老人の肺炎
寒くなってから、かぜやインフルエンザが流行してきています。特に老人の場合にはかぜから肺炎を起こしやすいため、注意が必要です。我が国の死因順位は、がん、心臓病、脳卒中のいわゆる三大成人病が三位までを占めますが、気管支炎及び肺炎は第四位で約6%となっています。しかし、老人だけでみますと、肺炎で死亡する率は約10%に増えてきます。

老人が病気にかかると、その病気に特徴的な症状が出にくい、経過が長く慢性になりやすい、いろいろの余病を起こしやすい、脱水状態になりやすい等の特徴があります。したがって、老人の肺炎の場合にも若い人の肺炎と違って、熱があまり高くならない、咳や痰が少ない、意識状態がおかしくなったり呆けたりする、不整脈がでる、脱水や顔や手足のはれがくる等の症状が表に出て、典型的な症状がないため肺炎と気付かないことがあります。

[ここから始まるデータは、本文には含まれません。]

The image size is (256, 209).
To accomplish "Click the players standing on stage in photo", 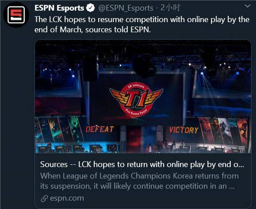I will point(165,146).
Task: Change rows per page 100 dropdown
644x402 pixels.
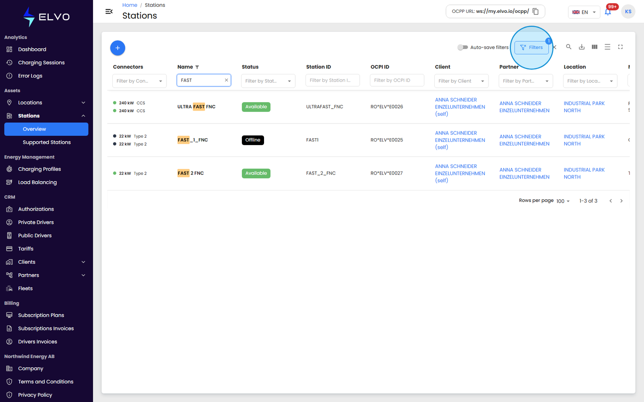Action: point(563,201)
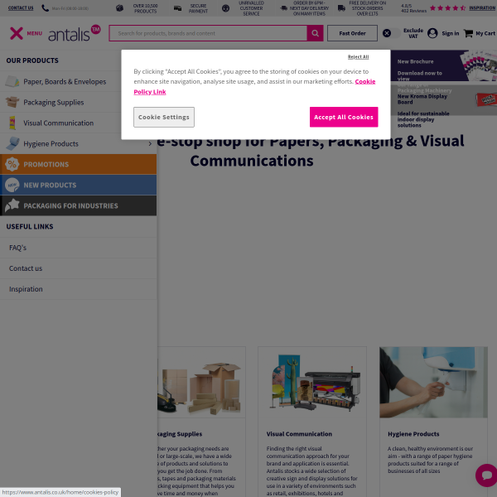Open Cookie Settings

pyautogui.click(x=163, y=117)
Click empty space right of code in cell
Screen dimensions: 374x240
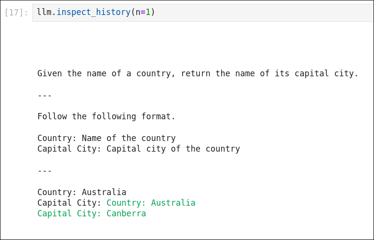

「かぜ」は万病のもとと古くから言われていますが、老人ではこのように「かぜ」が原因で肺炎になりやすく、また肺炎の場合にも「かぜ」と間違われていて大事を引き起こすことがあります。老人が「かぜ」にかかった場合には油断しないで、おかしいなと思えば、早目に医師の診察を受けることが大切でしょう。